The fundamental “problem” why bootstrap intervals tend to be too short

bootstrap

I found several posts which perform simulations and demonstrate that bootstrap intervals tend to be too short (even when accounting for the correct dependency/grouping structure). This is repeatedly asked and described in answers which point to the fact that bootstrap is only asymptotically valid.

E.g. this post and the discussions link a lot of questions
Is bootstrap problematic in small samples?

What I did not find is a discussion about the why.

Is the fundamental reason the following: By exchanging sampling from an infinite population with sampling from a finite population we are

  1. introducing artificial correlation between resamples (drawing with replacement) which was previously not there (since the samples were initially drawn at random)
  2. we have exchanged an infinite population with a finite population so that we have a similar effect like for a finite population $\operatorname{Var}\left( \frac1n \sum_i X_i \right) =\frac{1}{n}(1-\frac{n}{N}) \sigma^2$ which would be zero for n=N. So that the finite population (the sample from which we draw the resamples) just behaves differently from the true infinite population. But I cannot fully wrap my head around this. Maybe someone sees a connection to the altered finite population statistic which I quoted above…
  3. ….

Or is it a mix of both 1) and 2)?

Maybe discussing this why question with the min/max statistics would help? (I know common work arounds like $n$ out of $m$ bootstrap and I am not looking for adaptations of the vanilla bootstrap but for an answer WHY the vanilla bootstrap fails in certain situations).

Best Answer

A correct confidence interval (CI) at level 95%, say, for a parameter defined within a probability model has the property that if indeed observations are generated from that model, with any parameter value, the probability that the CI will catch the true parameter is 95%.

In order to prove theoretically that a CI is correct, we therefore need to assume that we know that data were generated from that model.

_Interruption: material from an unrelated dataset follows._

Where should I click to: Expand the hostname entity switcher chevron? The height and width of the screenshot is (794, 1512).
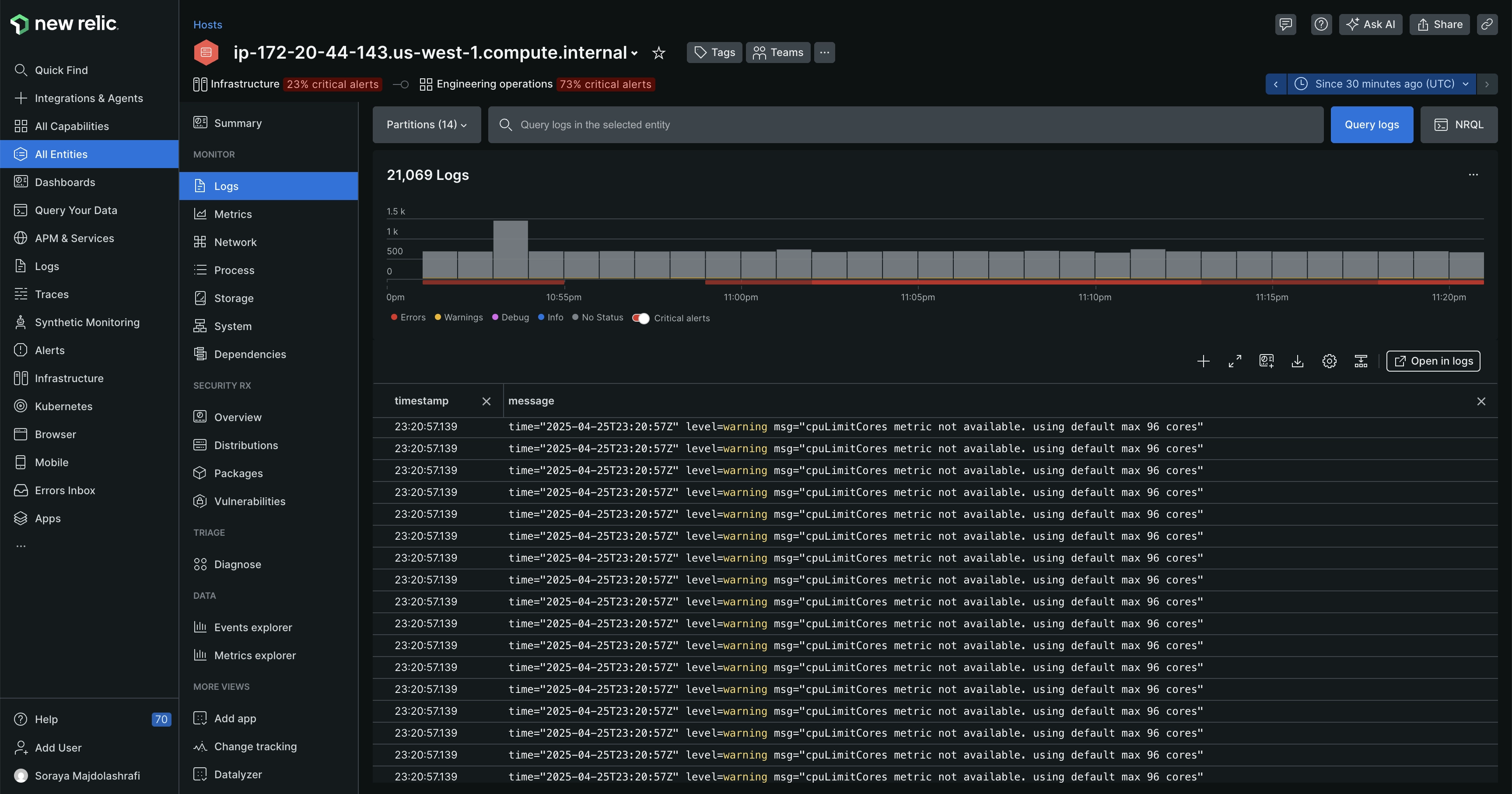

In nonparametric bootstrapping, we pretend that the data are generated from the empirical distribution of the data instead. This ignores the additional uncertainty that comes into the procedure from not knowing how well the data in fact represent the true underlying distribution. We pretend that it does, but (particularly with small samples) this may not necessarily be very good. Bootstrap CIs can be systematically too short because CIs are meant to capture the uncertainty in the data regarding the parameter estimator, but the bootstrap CI only accounts for the variation visible in the data, but not for potential additional variation between the empirical distribution of the data and the underlying true data generating process. (In many situations this vanishes for $n\to\infty$.)

(If I understand your points 1 and 2 well, it's neither of these.)